Hate and Pity and What It Says

in #politics7 years ago

I would have to say that if Barack Obama, during his lamentable presidency, had ever once done something, or promoted a view and a path to attaining it that I agreed with, I would have been initially suspicious. But I would have been fine with moving forward with a process that led to a goal with which I agreed.

Now, I can't say that I can think of one. I disagreed with him on most everything he did, because he was coming from a direction that made me very uncomfortable. He is an unabashed globalist and was opposed to the USA having a leading role in the community of nations, given his evident view that we were not morally capable of leading. He disliked and did not support the military, and believed that higher tax rates raised more revenues, which is simply incorrect.

But I did not "hate" him. I thought him to be grotesquely misguided, politically and economically, professorial and pompous. He was right, darn it, and you were wrong. But he seemed like a good enough fellow, to where we could have had a perfectly civil conversation in certain areas. He was a decent, if completely misguided, human being.

As for his supporters, well, I don't hate them either. I thought that they were fawning toadies, many because they were virtue-signaling that they, too could vote for a half-black man to be president. I thought that eventually evolved into making him an infallible saint, in their minds as well as his, that they could not possibly disagree with him. They lost their power of critical thinking. I pitied them, because they were incapable of thinking independently.

Let us look in the other direction, shall we? Let us look at the opponents of President Trump, not just those in Congress but the loud voices outside. Robert DeNiro. Madonna. Antifa. Democrat leaders like Chuck Schumer, Nancy Pelosi, Adam Schiff. These people have personalized their opposition. They hate Donald Trump and the policies he stands for. And they hate his supporters as well, including, well, me. We pity them; they hate us.

Let us place all this against the background of this: Conservative policies work; liberal policies do not. The leftist, socialist efforts of Obama and his toadies anesthetized the economy for eight years. Less than two years of President Trump and growth has been restored to the American economy, allies again trust us but know we will no longer give away the farm on trade, adversaries once again fear us -- all different from the preceding eight years.

If you are a leftist, and you are trying to ensure leftists are in power, the one thing you cannot tolerate is proof that you are utterly wrong. And Donald Trump is the living, breathing evidence that the left does not know how to run a country and conservative policies actually work. The left cannot abide that, because, as was the case during the Reagan years, if they let conservatives govern, things get better for the American voter, and the left loses elections.

They hate President Trump, because while he is succeeding, they cannot successfully misrepresent his opinions because he is not a politician; he addresses the populace ten times a day on his Twitter feed and you actually know what he is thinking. He is so much the symbol of what happens when an independent non-politician exposes the corruption of the "deep state", that a different president with the exact same views could not achieve the same results. Follow?

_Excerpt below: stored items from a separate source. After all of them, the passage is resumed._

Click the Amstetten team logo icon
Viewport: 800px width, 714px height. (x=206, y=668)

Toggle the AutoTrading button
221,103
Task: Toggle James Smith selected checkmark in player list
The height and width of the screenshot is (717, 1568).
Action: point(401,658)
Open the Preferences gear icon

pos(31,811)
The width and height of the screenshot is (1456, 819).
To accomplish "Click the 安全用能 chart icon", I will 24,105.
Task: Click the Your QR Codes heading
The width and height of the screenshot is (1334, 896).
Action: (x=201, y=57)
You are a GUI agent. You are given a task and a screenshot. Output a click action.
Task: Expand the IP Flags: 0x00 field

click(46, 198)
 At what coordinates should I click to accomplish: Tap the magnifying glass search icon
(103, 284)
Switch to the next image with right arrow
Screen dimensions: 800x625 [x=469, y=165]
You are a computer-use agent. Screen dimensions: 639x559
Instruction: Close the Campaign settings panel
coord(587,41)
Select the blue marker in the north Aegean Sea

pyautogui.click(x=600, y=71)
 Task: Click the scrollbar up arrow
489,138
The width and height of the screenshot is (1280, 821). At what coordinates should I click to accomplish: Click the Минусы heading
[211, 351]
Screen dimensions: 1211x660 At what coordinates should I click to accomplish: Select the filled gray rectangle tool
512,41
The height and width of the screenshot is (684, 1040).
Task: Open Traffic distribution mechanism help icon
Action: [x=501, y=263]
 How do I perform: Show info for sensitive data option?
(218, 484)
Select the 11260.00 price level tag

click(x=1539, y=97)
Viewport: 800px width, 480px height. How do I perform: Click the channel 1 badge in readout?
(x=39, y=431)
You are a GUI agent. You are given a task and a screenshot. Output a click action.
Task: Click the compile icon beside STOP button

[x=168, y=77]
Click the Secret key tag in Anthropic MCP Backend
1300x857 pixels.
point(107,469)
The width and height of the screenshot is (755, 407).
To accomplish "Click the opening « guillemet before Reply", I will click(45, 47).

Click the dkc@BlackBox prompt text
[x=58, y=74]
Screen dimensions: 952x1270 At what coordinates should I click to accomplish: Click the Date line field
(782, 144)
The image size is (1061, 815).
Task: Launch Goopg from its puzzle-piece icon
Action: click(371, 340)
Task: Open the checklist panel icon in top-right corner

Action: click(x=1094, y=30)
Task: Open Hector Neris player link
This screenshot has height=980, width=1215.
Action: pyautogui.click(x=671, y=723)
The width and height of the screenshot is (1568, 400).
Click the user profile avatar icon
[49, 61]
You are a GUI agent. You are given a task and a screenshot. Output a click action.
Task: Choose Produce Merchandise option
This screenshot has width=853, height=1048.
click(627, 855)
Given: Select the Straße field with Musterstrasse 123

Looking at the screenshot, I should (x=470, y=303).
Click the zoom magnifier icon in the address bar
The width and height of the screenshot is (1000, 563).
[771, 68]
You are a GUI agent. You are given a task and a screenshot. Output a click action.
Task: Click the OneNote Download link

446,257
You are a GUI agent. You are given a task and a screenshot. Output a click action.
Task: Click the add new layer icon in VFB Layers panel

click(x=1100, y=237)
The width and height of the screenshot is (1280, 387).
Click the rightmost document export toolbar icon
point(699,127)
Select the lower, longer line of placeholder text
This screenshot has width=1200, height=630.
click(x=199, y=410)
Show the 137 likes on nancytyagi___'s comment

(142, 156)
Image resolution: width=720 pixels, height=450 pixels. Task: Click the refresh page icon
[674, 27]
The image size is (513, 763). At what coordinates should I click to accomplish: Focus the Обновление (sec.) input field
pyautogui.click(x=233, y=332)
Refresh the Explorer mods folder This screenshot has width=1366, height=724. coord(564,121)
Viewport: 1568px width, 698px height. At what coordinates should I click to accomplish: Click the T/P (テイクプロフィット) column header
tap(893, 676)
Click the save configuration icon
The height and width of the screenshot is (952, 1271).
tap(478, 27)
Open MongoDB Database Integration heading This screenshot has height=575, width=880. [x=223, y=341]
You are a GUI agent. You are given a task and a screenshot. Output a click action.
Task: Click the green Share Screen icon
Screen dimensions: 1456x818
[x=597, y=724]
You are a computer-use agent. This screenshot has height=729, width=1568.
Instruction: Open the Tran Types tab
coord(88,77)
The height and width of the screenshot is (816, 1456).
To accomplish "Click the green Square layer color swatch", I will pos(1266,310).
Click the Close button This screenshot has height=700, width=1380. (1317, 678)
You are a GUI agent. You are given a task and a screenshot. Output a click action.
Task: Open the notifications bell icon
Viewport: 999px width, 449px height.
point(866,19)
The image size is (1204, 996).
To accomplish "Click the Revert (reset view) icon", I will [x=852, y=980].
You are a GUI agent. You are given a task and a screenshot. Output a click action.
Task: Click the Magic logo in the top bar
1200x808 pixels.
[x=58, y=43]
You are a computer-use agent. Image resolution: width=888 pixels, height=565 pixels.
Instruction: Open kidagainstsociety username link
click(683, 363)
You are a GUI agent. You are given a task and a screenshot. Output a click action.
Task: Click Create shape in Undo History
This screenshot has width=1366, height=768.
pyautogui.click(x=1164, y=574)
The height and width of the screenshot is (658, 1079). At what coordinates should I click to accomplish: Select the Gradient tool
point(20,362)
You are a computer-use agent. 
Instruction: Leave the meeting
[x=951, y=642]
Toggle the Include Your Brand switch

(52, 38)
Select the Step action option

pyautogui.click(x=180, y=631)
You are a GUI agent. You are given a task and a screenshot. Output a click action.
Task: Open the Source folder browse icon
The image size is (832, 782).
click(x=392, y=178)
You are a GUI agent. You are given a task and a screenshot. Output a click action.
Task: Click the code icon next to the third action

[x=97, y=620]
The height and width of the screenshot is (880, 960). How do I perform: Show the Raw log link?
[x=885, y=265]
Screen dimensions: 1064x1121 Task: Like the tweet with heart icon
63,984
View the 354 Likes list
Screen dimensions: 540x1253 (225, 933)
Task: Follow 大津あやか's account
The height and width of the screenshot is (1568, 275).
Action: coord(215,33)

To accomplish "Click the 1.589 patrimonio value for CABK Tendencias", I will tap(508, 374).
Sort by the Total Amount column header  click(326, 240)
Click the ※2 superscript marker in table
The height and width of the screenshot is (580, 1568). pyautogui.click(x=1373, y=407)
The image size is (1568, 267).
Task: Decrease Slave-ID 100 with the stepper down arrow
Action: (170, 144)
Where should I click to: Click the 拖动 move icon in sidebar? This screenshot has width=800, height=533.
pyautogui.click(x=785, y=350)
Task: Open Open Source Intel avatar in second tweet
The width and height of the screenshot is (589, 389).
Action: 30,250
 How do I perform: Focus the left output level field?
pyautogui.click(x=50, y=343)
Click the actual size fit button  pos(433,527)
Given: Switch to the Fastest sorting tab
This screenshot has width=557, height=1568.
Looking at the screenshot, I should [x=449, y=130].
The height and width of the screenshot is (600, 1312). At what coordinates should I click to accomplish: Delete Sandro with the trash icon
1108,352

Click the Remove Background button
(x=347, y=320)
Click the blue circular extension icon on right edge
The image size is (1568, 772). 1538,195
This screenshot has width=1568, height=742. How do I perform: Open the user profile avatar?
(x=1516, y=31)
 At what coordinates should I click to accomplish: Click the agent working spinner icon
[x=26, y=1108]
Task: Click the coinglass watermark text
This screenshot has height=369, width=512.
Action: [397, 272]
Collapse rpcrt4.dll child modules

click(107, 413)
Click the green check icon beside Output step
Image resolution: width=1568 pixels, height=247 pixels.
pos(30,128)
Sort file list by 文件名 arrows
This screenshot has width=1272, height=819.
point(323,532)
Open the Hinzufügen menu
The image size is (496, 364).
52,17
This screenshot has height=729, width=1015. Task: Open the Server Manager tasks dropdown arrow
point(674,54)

They hate this president's supporters, because we voted for someone who proves them wrong. Hating us, they feel the need to vilify us as well, demeaning us as illiterate hicks without an education (which I find personally amusing, given that, although I do live in the South, I have over 900 reasonably literate essays online, and hold a degree from MIT, and I support President Trump). I don't quite understand how vilifying us is supposed to make us vote for their preferred candidate, but hate does blind one to reality.

It obviously says something about the values of the two sides when those whose ideas actually work take pity on their opponents, while those whose ideas fail profess hate for the leader of the faction that actually achieves productive objectives for the good of the USA -- and all of us who voted for him. Hate would appear to have all that they've got at their disposal.

That, my friends, is precisely why I pity them.